_TRECHO_.
Filho de um engenheiro e industrial gaúcho com uma jornalista e socióloga, Gustavo Ioschpe é herdeiro da Iochpe-Maxion (sem o “s”), empresa do ramo automotivo e ferroviário, além de dono da G7, uma produtora de documentários sobre futebol. Como se vê, educação para ele é quase um hobby, talvez um desafio cognitivo. Isso não significa que não esteja certo em muitas de suas análises, como a defesa que faz do mérito na educação e a crítica ao corporativismo dos sindicatos. Errados estão os que o transformam em gênio salvador do ensino público, apenas porque teve a ideia de pendurar o Ideb, feito um chocalho, no pescoço do professor. Imaginem se um secretário de Saúde resolvesse esfregar na cara dos médicos um indicador da medicina proposto por um profissional de outra área. Ficaria pouco tempo no cargo.

_INFORMAÇÕES FORNECIDAS_.

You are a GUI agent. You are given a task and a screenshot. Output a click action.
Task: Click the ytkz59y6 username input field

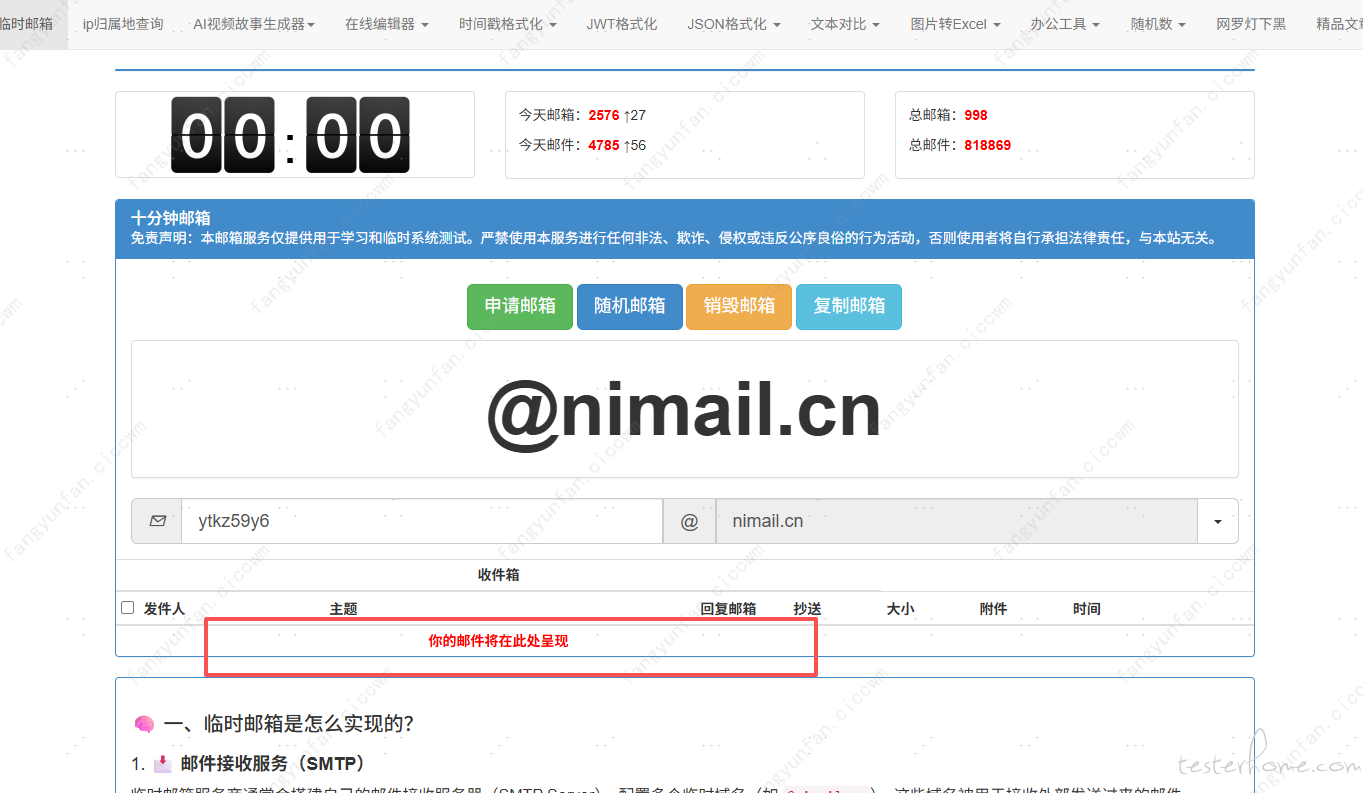tap(421, 521)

_VERIFIQUE SUA COMPREENSÃO_.
a. Responda às perguntas sobre o trecho sobre Gustavo Ioschpe:
(i) Em que ramos atua a empresa Iochpe-Maxion?
(ii) O que a G7 produz?
(iii) Que indicador Ioschpe teve a ideia de pendurar no pescoço do professor?
b. Por favor, dê a continuação do trecho sobre Gustavo Ioschpe a partir da última frase.

_RESPOSTAS POR TAREFA_.
a.
(i) Nos ramos automotivo e ferroviário.
(ii) Documentários sobre futebol.
(iii) O Ideb.

b.
Mais ônus sobre a escola
O principal objetivo de se colocar o Ideb na porta das escolas é mobilizar a comunidade, sobretudo os pais de alunos, para que cobrem a melhoria da qualidade de ensino. Mas é pouco provável que isso aconteça. A tendência é que justamente os pais irresponsáveis, interessados em terceirizar a criação de seus próprios filhos, monopolizem as cobranças junto à direção da escola. As leis vigentes, começando pela Constituição de 88 e passando pelo Estatuto da Criança e do Adolescente, facilitam isso. Elas tanto fizeram para destruir o pátrio poder que muitos pais já estão achando boa a ideia de não terem que se preocupar com os próprios filhos. O próprio MEC deixa claro, no documento sobre a Prova Brasil, que a melhoria da nota no Ideb é responsabilidade exclusiva da escola e jamais do aluno. Sem dúvida, um convite para que os pais lavem as mãos e deixem o problema nas costas do professor.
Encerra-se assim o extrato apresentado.